● **WHAT IS BEING ASKED**
In the listing below, a line holding "Screen dimensions: 1508x812" and a line holding "The width and height of the screenshot is (750, 563)." mark the range. Retype both exactly, with all lines between them.

*** Begin section ***

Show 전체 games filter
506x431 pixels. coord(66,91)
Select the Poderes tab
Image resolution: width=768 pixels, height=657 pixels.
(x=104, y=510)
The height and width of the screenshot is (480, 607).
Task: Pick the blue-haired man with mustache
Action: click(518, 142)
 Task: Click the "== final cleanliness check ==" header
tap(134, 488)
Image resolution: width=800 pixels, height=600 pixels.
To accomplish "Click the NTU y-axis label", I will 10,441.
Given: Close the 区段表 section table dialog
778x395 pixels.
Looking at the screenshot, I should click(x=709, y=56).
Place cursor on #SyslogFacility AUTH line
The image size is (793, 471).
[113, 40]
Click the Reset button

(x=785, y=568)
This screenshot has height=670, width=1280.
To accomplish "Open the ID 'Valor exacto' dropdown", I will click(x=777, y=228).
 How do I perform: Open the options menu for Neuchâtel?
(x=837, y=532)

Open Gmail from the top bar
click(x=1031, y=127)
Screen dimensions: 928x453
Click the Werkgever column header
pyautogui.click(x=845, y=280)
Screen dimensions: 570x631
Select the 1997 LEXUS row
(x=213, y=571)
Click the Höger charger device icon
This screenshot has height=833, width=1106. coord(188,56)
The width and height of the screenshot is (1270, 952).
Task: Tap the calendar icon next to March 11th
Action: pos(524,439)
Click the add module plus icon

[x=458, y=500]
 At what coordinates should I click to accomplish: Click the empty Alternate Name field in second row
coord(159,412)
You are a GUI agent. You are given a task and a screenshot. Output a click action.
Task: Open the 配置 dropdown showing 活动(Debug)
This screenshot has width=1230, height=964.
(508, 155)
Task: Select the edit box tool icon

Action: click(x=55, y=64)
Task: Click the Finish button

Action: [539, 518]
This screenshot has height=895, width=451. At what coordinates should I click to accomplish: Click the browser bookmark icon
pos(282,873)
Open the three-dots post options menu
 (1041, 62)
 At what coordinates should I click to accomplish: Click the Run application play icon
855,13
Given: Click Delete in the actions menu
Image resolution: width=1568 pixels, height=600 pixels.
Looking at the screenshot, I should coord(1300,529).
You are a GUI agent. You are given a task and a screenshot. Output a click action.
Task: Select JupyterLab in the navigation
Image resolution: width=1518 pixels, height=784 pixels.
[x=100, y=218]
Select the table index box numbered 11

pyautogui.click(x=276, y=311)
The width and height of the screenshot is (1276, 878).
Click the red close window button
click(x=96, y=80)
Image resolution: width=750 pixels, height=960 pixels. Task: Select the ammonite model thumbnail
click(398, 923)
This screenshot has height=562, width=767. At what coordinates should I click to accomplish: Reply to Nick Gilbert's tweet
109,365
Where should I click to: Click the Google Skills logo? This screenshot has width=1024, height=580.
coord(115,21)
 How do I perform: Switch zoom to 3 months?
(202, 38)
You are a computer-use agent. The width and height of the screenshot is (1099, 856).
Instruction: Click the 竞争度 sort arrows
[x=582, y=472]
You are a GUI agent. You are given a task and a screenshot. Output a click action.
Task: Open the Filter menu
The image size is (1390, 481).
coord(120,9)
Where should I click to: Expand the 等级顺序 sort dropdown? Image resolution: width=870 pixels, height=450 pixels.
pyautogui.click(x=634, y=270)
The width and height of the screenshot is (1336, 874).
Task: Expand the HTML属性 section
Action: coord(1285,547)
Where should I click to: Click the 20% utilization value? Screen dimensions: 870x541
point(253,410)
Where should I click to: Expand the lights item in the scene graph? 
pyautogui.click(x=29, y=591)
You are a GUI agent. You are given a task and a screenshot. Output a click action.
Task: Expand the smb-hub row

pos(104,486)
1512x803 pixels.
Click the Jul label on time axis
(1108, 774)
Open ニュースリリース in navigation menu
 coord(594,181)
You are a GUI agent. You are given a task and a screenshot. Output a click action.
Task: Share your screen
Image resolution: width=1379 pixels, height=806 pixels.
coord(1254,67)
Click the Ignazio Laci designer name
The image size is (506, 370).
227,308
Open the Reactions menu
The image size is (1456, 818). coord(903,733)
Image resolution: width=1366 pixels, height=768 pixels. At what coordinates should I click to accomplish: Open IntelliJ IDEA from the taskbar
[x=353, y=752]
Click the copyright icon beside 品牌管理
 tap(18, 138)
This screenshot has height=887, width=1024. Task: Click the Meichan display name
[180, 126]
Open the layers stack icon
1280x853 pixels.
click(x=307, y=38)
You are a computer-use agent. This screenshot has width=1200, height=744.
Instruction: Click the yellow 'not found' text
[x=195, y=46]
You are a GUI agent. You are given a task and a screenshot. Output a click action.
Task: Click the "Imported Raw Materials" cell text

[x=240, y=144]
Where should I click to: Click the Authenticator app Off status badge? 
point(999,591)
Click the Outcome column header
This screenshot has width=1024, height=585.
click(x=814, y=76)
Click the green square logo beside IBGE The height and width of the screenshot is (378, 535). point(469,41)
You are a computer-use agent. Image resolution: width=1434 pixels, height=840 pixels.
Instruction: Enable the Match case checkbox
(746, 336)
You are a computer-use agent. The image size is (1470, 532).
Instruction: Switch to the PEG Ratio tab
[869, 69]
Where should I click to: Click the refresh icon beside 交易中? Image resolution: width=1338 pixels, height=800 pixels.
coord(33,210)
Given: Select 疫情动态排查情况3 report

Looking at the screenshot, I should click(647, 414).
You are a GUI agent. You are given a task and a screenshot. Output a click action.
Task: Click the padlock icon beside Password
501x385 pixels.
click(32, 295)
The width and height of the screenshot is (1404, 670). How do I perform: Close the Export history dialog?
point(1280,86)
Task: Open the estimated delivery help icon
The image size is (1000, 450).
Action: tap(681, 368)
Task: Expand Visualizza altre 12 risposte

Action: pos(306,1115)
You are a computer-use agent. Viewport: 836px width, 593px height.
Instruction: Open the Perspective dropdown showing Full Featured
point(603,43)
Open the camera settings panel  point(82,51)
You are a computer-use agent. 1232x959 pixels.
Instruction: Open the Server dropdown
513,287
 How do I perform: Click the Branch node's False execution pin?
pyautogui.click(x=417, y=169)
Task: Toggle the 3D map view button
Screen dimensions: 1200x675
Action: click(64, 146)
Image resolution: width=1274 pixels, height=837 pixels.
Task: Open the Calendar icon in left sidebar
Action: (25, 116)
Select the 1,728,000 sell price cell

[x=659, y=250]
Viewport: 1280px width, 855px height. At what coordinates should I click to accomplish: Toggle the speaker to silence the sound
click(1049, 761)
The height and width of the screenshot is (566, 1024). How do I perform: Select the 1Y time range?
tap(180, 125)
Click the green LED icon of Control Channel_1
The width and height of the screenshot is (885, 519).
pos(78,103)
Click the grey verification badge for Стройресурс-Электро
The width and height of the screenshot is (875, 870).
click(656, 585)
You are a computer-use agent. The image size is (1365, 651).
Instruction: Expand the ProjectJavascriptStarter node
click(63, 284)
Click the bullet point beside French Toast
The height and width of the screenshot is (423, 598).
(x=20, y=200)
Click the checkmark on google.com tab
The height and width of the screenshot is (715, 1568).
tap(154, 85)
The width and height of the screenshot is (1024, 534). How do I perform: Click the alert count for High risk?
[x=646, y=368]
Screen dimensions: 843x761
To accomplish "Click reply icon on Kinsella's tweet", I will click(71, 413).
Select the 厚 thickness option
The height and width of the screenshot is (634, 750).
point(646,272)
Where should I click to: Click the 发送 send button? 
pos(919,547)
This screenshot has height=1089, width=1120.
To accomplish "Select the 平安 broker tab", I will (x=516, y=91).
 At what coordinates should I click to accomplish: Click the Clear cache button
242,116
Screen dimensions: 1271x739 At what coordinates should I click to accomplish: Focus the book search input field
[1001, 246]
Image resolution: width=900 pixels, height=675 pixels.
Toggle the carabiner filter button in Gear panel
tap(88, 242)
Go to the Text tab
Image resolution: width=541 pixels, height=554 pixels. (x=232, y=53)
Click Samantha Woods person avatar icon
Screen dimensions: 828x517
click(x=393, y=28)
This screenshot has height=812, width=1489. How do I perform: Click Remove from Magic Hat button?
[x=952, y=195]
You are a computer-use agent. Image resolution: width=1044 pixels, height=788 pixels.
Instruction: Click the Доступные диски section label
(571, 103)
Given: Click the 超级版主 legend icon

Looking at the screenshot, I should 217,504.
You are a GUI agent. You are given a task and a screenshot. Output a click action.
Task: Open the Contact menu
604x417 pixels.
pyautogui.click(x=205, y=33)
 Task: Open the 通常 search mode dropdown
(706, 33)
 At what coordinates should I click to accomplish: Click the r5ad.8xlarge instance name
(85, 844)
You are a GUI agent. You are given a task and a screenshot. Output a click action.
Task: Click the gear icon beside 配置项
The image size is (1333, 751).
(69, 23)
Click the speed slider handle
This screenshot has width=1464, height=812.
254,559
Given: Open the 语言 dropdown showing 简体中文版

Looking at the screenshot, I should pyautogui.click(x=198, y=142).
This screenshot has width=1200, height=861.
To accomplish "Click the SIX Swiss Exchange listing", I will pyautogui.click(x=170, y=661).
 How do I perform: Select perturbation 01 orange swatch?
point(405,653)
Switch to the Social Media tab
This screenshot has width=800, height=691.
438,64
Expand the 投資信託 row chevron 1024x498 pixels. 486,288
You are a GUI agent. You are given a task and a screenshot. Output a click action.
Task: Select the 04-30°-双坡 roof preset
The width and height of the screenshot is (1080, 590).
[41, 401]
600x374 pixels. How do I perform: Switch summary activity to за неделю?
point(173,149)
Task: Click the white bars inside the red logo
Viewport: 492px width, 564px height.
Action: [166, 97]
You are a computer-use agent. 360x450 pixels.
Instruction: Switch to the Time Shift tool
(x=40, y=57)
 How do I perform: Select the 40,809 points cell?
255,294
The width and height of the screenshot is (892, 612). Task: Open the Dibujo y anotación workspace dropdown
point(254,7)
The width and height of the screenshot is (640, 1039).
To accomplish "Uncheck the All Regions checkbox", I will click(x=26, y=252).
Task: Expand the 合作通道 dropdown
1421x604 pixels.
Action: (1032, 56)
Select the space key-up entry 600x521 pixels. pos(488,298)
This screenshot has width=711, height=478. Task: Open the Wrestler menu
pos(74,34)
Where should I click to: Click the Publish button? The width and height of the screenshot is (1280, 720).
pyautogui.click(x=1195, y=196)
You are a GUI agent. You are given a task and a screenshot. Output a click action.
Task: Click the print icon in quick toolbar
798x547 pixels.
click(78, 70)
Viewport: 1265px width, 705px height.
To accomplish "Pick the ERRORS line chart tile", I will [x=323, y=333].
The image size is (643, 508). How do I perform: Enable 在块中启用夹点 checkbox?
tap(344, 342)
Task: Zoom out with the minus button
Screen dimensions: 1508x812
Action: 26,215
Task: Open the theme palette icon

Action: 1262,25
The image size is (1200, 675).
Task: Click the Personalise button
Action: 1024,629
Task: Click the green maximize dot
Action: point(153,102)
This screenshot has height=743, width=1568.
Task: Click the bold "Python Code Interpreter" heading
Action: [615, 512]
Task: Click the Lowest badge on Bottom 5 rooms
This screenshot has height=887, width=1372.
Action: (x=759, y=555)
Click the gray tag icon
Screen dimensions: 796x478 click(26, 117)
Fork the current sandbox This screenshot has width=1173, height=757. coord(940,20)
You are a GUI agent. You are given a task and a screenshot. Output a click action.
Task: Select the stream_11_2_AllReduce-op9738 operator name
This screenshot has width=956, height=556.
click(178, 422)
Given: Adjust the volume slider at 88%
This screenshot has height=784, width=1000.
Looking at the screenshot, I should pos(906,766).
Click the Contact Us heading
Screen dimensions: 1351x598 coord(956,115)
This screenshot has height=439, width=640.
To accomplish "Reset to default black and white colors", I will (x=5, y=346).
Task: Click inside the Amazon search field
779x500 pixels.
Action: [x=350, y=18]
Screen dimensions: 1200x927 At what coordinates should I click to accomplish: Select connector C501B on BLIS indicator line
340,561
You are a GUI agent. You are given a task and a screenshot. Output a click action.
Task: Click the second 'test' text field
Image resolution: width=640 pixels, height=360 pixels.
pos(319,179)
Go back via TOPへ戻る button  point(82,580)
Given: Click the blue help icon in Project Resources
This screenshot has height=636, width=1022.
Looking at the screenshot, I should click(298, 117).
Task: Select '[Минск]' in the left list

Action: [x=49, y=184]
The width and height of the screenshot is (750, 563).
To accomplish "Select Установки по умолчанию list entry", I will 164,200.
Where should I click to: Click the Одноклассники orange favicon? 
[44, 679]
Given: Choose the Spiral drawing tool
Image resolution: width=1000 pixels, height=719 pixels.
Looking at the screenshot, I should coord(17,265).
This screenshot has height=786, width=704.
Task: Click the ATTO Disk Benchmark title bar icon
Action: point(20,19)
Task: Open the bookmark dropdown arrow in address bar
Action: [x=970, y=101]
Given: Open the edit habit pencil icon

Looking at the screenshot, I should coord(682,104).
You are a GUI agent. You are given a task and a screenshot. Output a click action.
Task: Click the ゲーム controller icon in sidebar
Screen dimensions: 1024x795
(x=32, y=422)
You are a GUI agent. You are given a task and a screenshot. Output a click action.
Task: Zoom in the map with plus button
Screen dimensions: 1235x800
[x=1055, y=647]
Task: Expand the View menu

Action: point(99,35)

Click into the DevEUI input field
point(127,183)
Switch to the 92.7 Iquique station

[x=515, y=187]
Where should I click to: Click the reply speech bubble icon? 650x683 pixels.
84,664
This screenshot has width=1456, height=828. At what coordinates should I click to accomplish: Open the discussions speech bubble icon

*** End section ***

● **RESPONSE**
Screen dimensions: 1508x812
Action: 26,215
Task: Open the theme palette icon

Action: 1262,25
The image size is (1200, 675).
Task: Click the Personalise button
Action: 1024,629
Task: Click the green maximize dot
Action: point(153,102)
This screenshot has height=743, width=1568.
Task: Click the bold "Python Code Interpreter" heading
Action: [615, 512]
Task: Click the Lowest badge on Bottom 5 rooms
This screenshot has height=887, width=1372.
Action: (x=759, y=555)
Click the gray tag icon
Screen dimensions: 796x478 click(26, 117)
Fork the current sandbox This screenshot has width=1173, height=757. coord(940,20)
You are a GUI agent. You are given a task and a screenshot. Output a click action.
Task: Select the stream_11_2_AllReduce-op9738 operator name
This screenshot has width=956, height=556.
click(178, 422)
Given: Adjust the volume slider at 88%
This screenshot has height=784, width=1000.
Looking at the screenshot, I should pos(906,766).
Click the Contact Us heading
Screen dimensions: 1351x598 coord(956,115)
This screenshot has height=439, width=640.
To accomplish "Reset to default black and white colors", I will (x=5, y=346).
Task: Click inside the Amazon search field
779x500 pixels.
Action: [x=350, y=18]
Screen dimensions: 1200x927 At what coordinates should I click to accomplish: Select connector C501B on BLIS indicator line
340,561
You are a GUI agent. You are given a task and a screenshot. Output a click action.
Task: Click the second 'test' text field
Image resolution: width=640 pixels, height=360 pixels.
pos(319,179)
Go back via TOPへ戻る button  point(82,580)
Given: Click the blue help icon in Project Resources
This screenshot has height=636, width=1022.
Looking at the screenshot, I should click(298, 117).
Task: Select '[Минск]' in the left list

Action: [x=49, y=184]
The width and height of the screenshot is (750, 563).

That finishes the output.